I don't know how difficult or not they are to care for and house, but they aren't an easy breed to find .. as you discovered. Perhaps one day a parlor roller or two will make their way to you. Did you try to contact Paul Gamino .. he's here in California and raises parlor rollers http://www.angelfire.com/super2/04footerparlorroller/

Terry


----------



## george simon (Feb 28, 2006)

*The Roller Man*

HI ROLLERKID,Paul Gamino is the roller king,he lives in BAKERSFIELD area. He has the world record roll somewhat over 600 feet. He is the rollerman to talk to, go to the web site that TERRY has posted to get more information. Keep us poster. .GEORGE


----------



## Pigeon Lady (Nov 7, 2005)

*We have parlor rollers*

We have parlor rollers that I would be willing to place in the right home. I don't find them difficult to keep. You would have to pick them up, though, because I don't feel comfortable shipping them.


----------



## rollerkid (Nov 18, 2006)

well, where do u live. i live in fresno ca. if ur not in fresno than i guess i cant pick them up. cause my parents wont let me go pick up pigeons out of fresno. its too far. and yeah are u selling them or are you giving me a chance of having them. cause if ur selling it than im low on money so wont be able to buy it.


----------



## Pigeon Lady (Nov 7, 2005)

*Sorry, then*

Sorry, then--I live in Indiana!


----------



## birdboy12 (Jul 27, 2004)

What kind of set up do you have right now for your birds. Parlors can't be kept in the same pen as a flying breed.
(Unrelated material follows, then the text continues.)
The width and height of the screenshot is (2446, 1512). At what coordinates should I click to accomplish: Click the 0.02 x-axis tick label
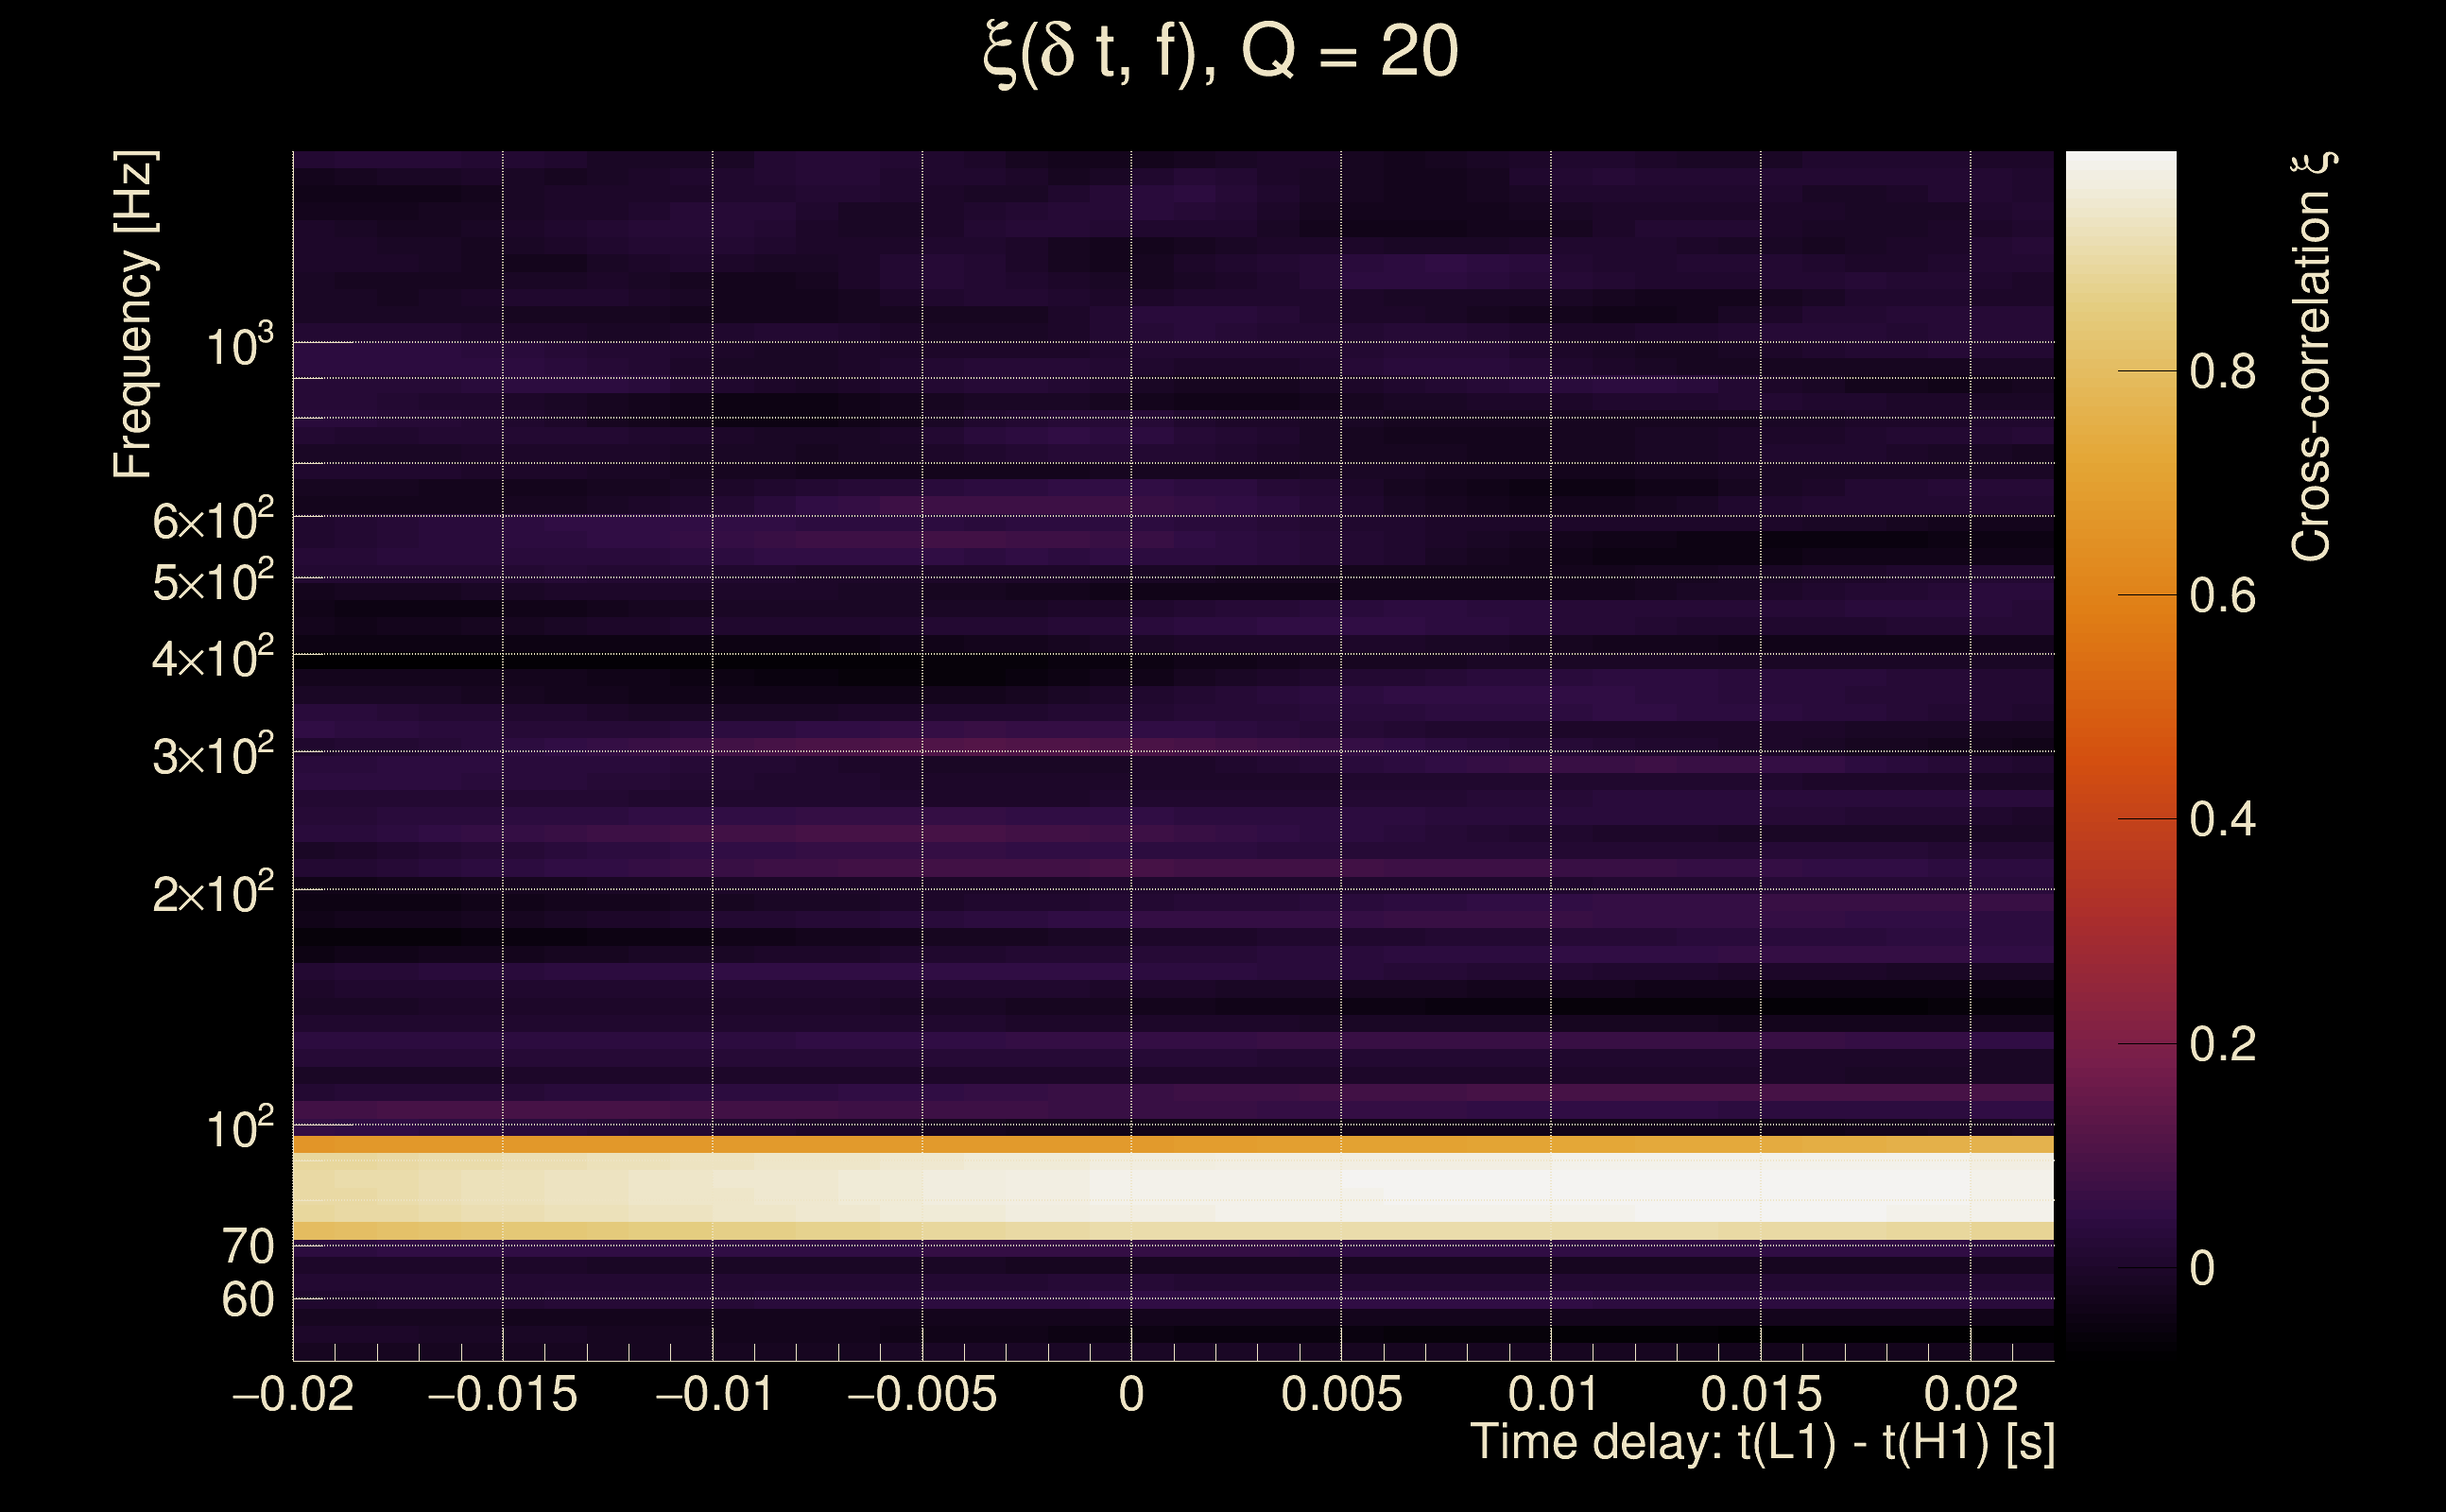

They cage can't be to big because the bird will roll it's self to death. What is the main reason you want these birds? You can roll these birds like you would fly a homer. You roll them 1-3 times and then they are done. You don't roll them anymore. If you have a picture of your set up that would help a lot.


----------



## rollerkid (Nov 18, 2006)

i got a little nice cage tat could put tehm in..ill post the pic up later on.....


----------



## rollerkid (Nov 18, 2006)

well here it is........


http://i117.photobucket.com/albums/o79/HmOnG_KuTes_BaStArD/front.jpg

http://i117.photobucket.com/albums/o79/HmOnG_KuTes_BaStArD/left.jpg

http://i117.photobucket.com/albums/o79/HmOnG_KuTes_BaStArD/wholething.jpg

http://i117.photobucket.com/albums/o79/HmOnG_KuTes_BaStArD/right.jpg

...if this one is too big than i have another smaller one..........


----------



## Lovebirds (Sep 6, 2002)

rollerkid said:


> well here it is........
> 
> 
> http://i117.photobucket.com/albums/o79/HmOnG_KuTes_BaStArD/front.jpg
> ...


Who's the puppy in the pic??? Looks cute!!


----------



## rollerkid (Nov 18, 2006)

my little pup


----------